Wednesday, July 10, 2019

Case Study: Improve Power BI Premium Report Performance and Eliminate Data Refresh Failures



Key Challenges

   Improve report performance.
   Eliminate data refresh failures.
   Improve architecture design.

Achieving More with Power BI Premium

Our client, an internationally recognized humanitarian organization, needed to improve report load times and data refreshes. One critical report was not loading quickly, and data refreshes were not working properly. We worked with our client’s IT department and business users to better utilize Power BI Premium capabilities.

Power BI Premium provides dedicated capacity, dedicated capacity nodes, and viewing access without the need for additional user licensing. Dedicated capacity allows users to avoid the published restrictions of Power BI. Dedicated capacity nodes ensure provisioned computing power is customized to client needs. Viewing access without Power BI user licenses allows business users to view customized reports without incurring additional costs. 

Improving Report Performance

To improve report load time, we first analyzed our client’s report. We identified the report elements responsible for the slow load time. We then provided our client with recommendations to improve report performance. First, we removed the dates from dimension date tables for which data was not present in fact tables. We also removed all unnecessary filter interactions. Finally, we turned off the auto date and time features. Turning off the auto date and time feature resulted in a 40% reduction in the database size. The database reduction significantly improved the report’s performance.

Eliminating Data Refresh Failures

To eliminate data refresh failures, we first investigated our client’s data refresh schedule. We discovered the data refresh failures were due to parallel refreshes and a high number of queries. To separate the parallel refreshes and improve data refresh times, we changed the refresh schedule.

Improving Architecture Design

As we investigated the data refresh failures, we also discovered the size of the database was partly responsible for the failures. Our client’s database was sizable, and refreshing the database required a substantial amount of our client’s capacity. With our client’s permission, we scaled out our client’s architecture, increasing capacity. We also improved gateway performance and provided gateway troubleshooting documents.

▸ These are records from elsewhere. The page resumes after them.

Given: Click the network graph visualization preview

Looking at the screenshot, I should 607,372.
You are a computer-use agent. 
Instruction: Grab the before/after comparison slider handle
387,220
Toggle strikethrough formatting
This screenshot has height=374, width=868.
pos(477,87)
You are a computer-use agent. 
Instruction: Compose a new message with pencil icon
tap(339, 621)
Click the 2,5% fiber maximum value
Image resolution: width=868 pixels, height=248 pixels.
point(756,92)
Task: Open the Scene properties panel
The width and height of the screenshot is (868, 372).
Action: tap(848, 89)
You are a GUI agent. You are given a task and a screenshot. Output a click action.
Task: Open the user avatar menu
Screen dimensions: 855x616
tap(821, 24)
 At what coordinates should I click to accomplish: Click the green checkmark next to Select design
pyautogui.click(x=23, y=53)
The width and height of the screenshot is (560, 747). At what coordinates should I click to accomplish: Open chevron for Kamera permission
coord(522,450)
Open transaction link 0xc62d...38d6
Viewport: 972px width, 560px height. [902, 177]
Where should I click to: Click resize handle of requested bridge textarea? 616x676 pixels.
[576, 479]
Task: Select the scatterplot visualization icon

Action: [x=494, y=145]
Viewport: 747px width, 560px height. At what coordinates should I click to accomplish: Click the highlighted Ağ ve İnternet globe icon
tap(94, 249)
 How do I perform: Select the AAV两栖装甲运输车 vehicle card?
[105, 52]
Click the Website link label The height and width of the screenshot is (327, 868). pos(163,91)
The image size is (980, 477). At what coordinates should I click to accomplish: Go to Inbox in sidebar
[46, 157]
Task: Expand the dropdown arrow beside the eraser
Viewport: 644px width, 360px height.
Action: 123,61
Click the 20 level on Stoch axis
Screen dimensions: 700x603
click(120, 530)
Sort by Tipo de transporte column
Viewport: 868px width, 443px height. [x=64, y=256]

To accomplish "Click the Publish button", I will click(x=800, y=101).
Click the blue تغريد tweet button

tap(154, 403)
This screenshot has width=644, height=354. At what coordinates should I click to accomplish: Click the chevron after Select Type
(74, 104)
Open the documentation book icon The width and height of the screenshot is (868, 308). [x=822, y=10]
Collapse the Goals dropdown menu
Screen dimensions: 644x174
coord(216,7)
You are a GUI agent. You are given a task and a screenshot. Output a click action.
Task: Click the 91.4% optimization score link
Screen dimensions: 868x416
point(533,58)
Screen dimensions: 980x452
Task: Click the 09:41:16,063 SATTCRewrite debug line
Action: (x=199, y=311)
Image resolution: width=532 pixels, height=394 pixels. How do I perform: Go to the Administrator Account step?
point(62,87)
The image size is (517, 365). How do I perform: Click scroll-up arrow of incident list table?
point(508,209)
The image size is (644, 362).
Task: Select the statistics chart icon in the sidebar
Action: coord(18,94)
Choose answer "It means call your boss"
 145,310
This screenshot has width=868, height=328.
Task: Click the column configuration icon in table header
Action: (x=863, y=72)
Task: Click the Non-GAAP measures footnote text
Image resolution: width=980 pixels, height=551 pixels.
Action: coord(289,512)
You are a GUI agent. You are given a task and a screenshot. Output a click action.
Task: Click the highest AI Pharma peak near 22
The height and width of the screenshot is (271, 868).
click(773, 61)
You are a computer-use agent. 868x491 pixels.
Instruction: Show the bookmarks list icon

Understanding Power BI Premium

As the engagement progressed, our client turned to us for additional guidance about how they could better utilize Power BI Premium. To provide our client’s business users with a technical understanding of Power BI Premium, we provided a walk-through of the following capacity metrics:

   System Usage
   Refreshes
   Evictions
   Query Duration
   Query Waits
   Model Size

Our client’s improved understanding of capacity metrics enabled further learning opportunities. Following the walk-through, we explained how to use capacity metrics to move databases across capacities for load balancing. We also shared and explained capacity planning suggestions. To ensure our capacity plan suggestions met client needs, we analyzed our client’s Power BI audit logs. The audit logs allowed us to identify the reports accessed during peaks in capacity metrics. We then discussed the findings of the audit logs to ensure our client understood the significance of their usage patterns. The engagement ended when our client was confident they could maximize performance using the recommended capacity.

Concluding the Engagement

The Power BI Premium engagement was a great success. Through the engagement, our client reduced the page load time of a critical report and eliminated data refresh failures. More importantly, our client’s business users gained a technical understanding of Power BI Premium. The business users’ improved understanding of capacity metrics allowed them to approve Premium decisions with confidence.